## REQUIREMENT
Of all the lines below, return only those starting with the line holding "Tourism in the Var region (1020, 542)" and going on through the line holding "[button] (1014, 866)", exactly as written.

## SOURCE INFORMATION
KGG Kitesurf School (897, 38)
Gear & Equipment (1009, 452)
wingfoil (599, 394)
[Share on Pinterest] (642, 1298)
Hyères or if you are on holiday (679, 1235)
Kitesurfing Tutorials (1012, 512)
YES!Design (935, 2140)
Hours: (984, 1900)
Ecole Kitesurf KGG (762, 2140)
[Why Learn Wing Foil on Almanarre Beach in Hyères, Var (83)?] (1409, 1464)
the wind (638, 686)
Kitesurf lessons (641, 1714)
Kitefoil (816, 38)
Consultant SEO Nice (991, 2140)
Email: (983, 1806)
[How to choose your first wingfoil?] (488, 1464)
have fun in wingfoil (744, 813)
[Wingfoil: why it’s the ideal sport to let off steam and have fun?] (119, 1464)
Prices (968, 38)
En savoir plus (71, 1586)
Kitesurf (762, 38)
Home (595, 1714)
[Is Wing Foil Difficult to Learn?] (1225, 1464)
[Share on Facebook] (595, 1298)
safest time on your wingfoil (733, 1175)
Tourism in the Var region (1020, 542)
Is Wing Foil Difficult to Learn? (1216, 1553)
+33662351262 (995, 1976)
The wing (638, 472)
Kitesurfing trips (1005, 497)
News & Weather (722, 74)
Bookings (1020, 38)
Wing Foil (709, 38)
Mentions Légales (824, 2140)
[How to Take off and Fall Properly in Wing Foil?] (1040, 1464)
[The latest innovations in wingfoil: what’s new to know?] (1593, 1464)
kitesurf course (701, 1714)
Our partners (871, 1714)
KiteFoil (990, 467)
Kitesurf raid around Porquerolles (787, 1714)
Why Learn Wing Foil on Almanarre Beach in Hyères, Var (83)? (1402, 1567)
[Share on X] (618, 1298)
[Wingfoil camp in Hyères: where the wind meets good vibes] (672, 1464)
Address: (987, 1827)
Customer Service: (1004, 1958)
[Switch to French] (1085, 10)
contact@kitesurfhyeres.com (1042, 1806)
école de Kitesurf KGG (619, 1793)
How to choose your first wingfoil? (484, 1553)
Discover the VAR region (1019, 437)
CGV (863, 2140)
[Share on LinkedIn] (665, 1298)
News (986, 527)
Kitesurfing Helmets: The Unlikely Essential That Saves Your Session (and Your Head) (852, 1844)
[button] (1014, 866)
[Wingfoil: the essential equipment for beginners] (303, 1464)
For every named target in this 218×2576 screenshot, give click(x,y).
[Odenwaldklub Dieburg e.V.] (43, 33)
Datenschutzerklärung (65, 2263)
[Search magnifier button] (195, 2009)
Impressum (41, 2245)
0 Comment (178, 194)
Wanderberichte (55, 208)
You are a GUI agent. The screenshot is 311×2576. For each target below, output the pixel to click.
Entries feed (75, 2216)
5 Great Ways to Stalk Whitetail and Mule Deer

## EXPECTED OUTPUT
Tourism in the Var region (1020, 542)
Is Wing Foil Difficult to Learn? (1216, 1553)
+33662351262 (995, 1976)
The wing (638, 472)
Kitesurfing trips (1005, 497)
News & Weather (722, 74)
Bookings (1020, 38)
Wing Foil (709, 38)
Mentions Légales (824, 2140)
[How to Take off and Fall Properly in Wing Foil?] (1040, 1464)
[The latest innovations in wingfoil: what’s new to know?] (1593, 1464)
kitesurf course (701, 1714)
Our partners (871, 1714)
KiteFoil (990, 467)
Kitesurf raid around Porquerolles (787, 1714)
Why Learn Wing Foil on Almanarre Beach in Hyères, Var (83)? (1402, 1567)
[Share on X] (618, 1298)
[Wingfoil camp in Hyères: where the wind meets good vibes] (672, 1464)
Address: (987, 1827)
Customer Service: (1004, 1958)
[Switch to French] (1085, 10)
contact@kitesurfhyeres.com (1042, 1806)
école de Kitesurf KGG (619, 1793)
How to choose your first wingfoil? (484, 1553)
Discover the VAR region (1019, 437)
CGV (863, 2140)
[Share on LinkedIn] (665, 1298)
News (986, 527)
Kitesurfing Helmets: The Unlikely Essential That Saves Your Session (and Your Head) (852, 1844)
[button] (1014, 866)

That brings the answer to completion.